*** Material shown Section Begins ***

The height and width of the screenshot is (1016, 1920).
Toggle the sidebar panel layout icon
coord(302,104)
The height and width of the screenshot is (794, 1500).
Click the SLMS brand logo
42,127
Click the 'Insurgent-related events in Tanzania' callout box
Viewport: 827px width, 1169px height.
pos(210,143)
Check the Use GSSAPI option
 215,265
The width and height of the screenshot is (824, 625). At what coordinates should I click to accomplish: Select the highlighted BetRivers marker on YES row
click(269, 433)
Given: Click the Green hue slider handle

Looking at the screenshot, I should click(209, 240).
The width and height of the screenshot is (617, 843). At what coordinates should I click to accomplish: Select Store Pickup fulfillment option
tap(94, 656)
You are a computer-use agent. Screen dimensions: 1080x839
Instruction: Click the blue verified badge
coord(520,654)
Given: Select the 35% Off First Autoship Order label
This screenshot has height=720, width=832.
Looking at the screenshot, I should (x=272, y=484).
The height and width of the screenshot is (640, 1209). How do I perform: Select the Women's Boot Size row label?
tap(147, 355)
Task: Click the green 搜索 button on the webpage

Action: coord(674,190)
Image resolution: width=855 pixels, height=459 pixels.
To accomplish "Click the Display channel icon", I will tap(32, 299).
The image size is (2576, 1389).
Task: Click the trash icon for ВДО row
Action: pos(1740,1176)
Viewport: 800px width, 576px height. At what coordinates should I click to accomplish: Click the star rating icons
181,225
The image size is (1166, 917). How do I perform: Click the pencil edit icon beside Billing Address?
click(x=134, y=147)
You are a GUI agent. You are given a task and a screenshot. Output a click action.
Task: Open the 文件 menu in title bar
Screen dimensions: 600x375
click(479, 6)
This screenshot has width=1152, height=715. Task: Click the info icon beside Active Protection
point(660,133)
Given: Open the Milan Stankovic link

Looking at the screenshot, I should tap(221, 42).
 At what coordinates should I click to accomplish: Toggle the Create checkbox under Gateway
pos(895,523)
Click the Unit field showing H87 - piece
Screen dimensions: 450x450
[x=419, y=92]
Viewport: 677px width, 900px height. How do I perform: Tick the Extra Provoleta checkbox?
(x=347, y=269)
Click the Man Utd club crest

*** Material shown Section Ends ***

Return all lines in the entries above that carry the word "agent".

You are a computer-use agent. Screen dimensions: 1080x839
You are a GUI agent. You are given a task and a screenshot. Output a click action.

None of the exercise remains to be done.